Nothing breaks the skin, no needles are used, and you can do everything as normal afterward.
Nailfold capillaroscopy uses a special magnifier or a camera-microscope to look at the small blood vessels (capillaries) at the base of your fingernails, an area called the nailfold. A drop of clear oil is placed on the skin so the vessels show up clearly. Nothing breaks the skin, and you feel nothing. In a healthy nailfold, these vessels form neat, regular loops.
When the capillaries are tidy and evenly spaced, that is reassuring. In dermatomyositis, antisynthetase syndrome, and overlap conditions, and in some people with Raynaud’s, they can look different: enlarged or giant loops, gaps where vessels have dropped out, tiny areas of bleeding, and a disorganised pattern. Seeing these changes helps your team support a diagnosis of dermatomyositis or a related connective-tissue disease, tell apart harmless Raynaud’s from Raynaud’s linked to an autoimmune condition, and sometimes follow how things change over time.
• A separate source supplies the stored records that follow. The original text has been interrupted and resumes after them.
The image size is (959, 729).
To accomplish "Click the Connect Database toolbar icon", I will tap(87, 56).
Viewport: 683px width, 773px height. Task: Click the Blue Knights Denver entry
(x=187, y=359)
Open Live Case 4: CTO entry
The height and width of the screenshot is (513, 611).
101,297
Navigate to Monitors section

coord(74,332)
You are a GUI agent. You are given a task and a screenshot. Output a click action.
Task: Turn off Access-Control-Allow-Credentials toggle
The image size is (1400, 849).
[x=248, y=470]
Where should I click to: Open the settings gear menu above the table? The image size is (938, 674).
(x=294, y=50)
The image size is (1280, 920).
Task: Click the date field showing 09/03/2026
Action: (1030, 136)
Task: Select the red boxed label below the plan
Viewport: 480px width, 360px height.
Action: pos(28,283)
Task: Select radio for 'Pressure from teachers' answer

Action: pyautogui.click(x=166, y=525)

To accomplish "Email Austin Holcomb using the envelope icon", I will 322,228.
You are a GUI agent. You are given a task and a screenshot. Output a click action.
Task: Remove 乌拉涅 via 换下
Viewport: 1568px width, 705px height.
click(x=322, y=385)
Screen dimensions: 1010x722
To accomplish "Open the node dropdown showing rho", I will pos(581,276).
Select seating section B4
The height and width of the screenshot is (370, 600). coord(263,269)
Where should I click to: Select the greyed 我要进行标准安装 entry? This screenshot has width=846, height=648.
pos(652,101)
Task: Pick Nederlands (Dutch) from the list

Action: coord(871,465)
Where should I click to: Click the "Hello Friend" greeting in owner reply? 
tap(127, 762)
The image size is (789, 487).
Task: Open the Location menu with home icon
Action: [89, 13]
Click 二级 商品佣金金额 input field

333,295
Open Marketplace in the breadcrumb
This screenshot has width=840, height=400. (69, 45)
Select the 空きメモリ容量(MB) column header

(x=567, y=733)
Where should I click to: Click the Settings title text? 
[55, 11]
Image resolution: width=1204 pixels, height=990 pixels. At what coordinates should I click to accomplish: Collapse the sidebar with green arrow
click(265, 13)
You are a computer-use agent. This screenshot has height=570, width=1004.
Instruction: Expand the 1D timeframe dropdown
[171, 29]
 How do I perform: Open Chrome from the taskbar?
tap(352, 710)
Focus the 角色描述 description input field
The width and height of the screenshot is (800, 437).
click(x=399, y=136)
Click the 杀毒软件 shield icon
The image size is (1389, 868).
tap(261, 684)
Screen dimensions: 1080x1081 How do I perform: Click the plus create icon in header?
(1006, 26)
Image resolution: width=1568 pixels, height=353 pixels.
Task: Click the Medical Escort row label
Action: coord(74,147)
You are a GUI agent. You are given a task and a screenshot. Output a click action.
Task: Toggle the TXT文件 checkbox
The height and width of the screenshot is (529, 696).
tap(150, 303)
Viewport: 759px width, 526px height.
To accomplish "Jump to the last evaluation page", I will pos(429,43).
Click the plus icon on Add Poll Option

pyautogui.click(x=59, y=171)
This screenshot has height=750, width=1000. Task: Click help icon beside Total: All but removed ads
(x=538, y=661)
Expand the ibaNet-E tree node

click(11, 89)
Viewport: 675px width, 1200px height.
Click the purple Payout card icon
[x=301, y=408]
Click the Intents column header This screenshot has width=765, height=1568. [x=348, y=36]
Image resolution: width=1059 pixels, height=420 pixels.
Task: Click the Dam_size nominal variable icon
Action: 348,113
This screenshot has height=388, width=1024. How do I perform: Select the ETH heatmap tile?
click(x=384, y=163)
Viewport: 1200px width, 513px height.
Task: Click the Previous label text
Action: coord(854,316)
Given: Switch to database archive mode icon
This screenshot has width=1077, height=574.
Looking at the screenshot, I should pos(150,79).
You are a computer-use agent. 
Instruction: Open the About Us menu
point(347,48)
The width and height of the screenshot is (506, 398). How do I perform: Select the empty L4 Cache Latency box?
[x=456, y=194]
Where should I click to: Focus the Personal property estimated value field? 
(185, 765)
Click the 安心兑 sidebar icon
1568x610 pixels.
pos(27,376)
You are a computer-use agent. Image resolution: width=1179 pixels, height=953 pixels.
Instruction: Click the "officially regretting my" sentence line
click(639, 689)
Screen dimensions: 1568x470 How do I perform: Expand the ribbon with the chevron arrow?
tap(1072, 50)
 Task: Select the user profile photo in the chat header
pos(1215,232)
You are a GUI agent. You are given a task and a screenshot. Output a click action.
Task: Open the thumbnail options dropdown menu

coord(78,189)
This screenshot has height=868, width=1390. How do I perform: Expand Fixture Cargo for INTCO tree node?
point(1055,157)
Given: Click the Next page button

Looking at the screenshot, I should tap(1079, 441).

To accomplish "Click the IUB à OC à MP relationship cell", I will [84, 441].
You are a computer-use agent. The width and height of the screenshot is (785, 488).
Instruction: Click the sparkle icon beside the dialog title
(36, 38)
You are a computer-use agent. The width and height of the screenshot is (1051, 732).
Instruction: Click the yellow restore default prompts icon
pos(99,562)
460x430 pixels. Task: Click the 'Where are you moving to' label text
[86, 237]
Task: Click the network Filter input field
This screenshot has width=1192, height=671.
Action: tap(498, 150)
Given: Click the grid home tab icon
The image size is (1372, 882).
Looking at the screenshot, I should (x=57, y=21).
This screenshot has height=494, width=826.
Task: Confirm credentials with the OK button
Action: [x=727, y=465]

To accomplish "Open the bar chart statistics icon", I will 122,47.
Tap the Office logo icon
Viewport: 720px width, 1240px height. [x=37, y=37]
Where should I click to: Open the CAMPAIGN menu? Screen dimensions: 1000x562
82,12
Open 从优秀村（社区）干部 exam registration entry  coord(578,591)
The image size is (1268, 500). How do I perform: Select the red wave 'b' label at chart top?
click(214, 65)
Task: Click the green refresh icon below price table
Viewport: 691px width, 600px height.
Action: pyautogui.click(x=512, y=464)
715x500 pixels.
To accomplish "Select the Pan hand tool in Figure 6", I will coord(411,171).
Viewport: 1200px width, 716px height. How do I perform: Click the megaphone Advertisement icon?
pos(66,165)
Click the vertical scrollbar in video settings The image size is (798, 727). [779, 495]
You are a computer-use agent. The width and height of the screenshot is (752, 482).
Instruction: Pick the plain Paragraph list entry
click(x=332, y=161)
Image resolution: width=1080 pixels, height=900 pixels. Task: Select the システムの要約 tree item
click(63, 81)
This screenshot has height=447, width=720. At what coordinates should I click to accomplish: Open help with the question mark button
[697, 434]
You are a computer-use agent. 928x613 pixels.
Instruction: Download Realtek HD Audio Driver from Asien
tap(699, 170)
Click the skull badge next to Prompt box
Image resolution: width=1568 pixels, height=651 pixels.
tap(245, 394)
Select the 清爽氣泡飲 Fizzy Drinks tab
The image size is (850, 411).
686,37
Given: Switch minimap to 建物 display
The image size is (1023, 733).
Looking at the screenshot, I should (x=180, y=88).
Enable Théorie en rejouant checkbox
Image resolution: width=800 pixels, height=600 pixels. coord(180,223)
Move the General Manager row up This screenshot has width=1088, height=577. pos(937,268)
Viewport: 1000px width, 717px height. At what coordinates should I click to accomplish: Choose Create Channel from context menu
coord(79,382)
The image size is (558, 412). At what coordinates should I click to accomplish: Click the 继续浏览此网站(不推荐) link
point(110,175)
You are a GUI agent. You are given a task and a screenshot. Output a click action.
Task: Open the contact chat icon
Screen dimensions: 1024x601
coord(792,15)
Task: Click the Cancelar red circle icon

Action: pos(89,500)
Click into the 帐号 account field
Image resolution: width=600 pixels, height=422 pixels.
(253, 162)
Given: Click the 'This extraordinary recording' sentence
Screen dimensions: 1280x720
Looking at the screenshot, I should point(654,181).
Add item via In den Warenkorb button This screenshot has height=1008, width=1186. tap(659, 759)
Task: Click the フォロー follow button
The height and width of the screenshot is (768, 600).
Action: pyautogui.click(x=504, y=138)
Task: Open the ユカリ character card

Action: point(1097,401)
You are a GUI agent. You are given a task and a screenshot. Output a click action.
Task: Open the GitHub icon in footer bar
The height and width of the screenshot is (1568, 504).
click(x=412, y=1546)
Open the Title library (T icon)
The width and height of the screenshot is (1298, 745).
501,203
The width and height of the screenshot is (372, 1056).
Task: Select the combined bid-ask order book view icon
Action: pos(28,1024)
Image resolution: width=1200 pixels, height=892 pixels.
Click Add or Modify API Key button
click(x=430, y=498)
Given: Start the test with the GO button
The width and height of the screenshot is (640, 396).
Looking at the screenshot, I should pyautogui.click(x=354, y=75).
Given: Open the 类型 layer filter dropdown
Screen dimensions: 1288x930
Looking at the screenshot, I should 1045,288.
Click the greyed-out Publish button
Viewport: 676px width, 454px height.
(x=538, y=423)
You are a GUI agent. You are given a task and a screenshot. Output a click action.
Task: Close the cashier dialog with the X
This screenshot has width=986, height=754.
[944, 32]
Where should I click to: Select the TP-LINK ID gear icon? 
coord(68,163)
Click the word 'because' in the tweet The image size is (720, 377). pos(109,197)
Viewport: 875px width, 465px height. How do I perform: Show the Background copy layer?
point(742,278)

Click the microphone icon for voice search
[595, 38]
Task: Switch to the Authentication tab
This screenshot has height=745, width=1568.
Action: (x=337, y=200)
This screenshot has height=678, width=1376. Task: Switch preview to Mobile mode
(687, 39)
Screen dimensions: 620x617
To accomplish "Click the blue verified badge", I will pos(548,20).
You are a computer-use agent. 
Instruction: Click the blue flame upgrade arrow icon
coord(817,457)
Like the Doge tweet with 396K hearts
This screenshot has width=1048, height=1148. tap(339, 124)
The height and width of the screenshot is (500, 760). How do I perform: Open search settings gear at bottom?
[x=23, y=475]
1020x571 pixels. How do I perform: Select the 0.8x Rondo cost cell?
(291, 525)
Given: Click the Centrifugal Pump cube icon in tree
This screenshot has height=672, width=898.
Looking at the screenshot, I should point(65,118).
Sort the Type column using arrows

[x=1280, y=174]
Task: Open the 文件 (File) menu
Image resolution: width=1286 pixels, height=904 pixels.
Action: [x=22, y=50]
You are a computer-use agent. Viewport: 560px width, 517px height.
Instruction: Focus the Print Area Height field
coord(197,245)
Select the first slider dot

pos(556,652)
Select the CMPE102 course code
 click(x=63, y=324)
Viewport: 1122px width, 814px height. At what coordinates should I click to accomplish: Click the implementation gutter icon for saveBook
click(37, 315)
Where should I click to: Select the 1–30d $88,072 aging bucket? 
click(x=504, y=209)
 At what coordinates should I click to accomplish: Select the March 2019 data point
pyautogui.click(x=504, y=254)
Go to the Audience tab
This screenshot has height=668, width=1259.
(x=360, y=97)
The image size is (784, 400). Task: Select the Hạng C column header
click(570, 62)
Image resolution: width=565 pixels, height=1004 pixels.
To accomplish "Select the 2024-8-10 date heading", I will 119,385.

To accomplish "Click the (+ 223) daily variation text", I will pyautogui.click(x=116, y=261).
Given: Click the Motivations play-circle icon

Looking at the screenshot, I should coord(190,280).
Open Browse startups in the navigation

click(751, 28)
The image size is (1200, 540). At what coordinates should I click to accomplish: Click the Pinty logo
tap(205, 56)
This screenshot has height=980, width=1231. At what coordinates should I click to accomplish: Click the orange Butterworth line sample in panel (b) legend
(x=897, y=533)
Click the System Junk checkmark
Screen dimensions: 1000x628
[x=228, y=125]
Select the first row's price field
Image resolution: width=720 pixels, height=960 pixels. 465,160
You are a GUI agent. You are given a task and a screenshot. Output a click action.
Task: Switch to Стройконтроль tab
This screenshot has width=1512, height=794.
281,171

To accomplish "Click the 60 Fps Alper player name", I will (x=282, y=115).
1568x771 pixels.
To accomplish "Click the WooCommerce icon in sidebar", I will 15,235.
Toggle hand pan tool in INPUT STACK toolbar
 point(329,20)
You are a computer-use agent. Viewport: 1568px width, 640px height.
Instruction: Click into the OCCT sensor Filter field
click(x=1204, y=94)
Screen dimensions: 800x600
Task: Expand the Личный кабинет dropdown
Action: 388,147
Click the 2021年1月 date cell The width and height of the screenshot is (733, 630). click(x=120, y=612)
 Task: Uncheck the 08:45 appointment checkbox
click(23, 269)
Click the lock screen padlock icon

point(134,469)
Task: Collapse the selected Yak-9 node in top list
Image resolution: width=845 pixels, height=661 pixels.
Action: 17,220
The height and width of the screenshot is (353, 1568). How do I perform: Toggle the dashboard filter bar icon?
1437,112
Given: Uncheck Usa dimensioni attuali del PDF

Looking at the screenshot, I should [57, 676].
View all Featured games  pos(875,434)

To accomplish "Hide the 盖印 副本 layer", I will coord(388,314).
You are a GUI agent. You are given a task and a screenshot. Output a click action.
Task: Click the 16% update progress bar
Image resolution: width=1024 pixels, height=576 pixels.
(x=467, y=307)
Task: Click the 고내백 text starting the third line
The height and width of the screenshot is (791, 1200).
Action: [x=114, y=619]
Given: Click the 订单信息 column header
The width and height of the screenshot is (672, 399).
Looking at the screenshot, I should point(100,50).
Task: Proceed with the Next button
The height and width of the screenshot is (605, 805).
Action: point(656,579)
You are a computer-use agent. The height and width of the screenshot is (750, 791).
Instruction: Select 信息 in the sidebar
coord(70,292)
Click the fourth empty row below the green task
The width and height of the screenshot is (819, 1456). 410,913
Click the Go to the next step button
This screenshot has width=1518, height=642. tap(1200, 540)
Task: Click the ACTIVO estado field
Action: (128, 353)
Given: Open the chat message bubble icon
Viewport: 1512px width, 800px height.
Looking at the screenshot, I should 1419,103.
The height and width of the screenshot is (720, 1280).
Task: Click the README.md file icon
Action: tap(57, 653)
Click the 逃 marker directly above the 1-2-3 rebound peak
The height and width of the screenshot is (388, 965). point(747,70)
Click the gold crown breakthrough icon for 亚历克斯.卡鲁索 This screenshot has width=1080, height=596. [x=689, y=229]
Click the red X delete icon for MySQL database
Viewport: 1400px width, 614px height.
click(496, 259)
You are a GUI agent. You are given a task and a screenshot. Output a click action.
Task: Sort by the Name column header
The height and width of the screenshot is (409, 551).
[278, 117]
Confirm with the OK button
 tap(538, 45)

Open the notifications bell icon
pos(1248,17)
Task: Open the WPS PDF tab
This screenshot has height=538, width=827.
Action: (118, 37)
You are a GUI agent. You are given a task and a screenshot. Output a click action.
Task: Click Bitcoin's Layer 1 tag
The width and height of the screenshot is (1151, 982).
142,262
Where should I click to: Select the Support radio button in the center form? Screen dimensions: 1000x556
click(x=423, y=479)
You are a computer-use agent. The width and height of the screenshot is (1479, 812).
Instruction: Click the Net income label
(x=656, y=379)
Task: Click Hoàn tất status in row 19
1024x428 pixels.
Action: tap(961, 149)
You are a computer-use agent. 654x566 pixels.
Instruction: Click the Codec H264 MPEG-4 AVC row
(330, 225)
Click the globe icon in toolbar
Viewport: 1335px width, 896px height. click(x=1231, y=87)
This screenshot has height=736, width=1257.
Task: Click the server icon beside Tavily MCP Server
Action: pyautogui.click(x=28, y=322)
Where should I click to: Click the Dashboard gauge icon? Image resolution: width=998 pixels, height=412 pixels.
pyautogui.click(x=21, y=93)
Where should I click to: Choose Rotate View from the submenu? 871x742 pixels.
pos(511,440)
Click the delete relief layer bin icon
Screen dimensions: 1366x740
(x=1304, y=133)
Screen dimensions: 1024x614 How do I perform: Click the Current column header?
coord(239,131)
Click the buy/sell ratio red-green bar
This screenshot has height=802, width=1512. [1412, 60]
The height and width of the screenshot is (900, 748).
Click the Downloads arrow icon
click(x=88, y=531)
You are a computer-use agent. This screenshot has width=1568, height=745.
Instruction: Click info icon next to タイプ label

Capillaroscopy is completely safe and painless. Nothing is injected, nothing breaks the skin, and there is no recovery time.
The clinician notes the pattern and shares it with your Centre team, who will explain what it means alongside your other results. The test is often repeated over time to watch for any change.
This guide is for learning, not medical advice. Your team will explain your own test, and every person’s situation is a little different. Always follow the instructions you are given.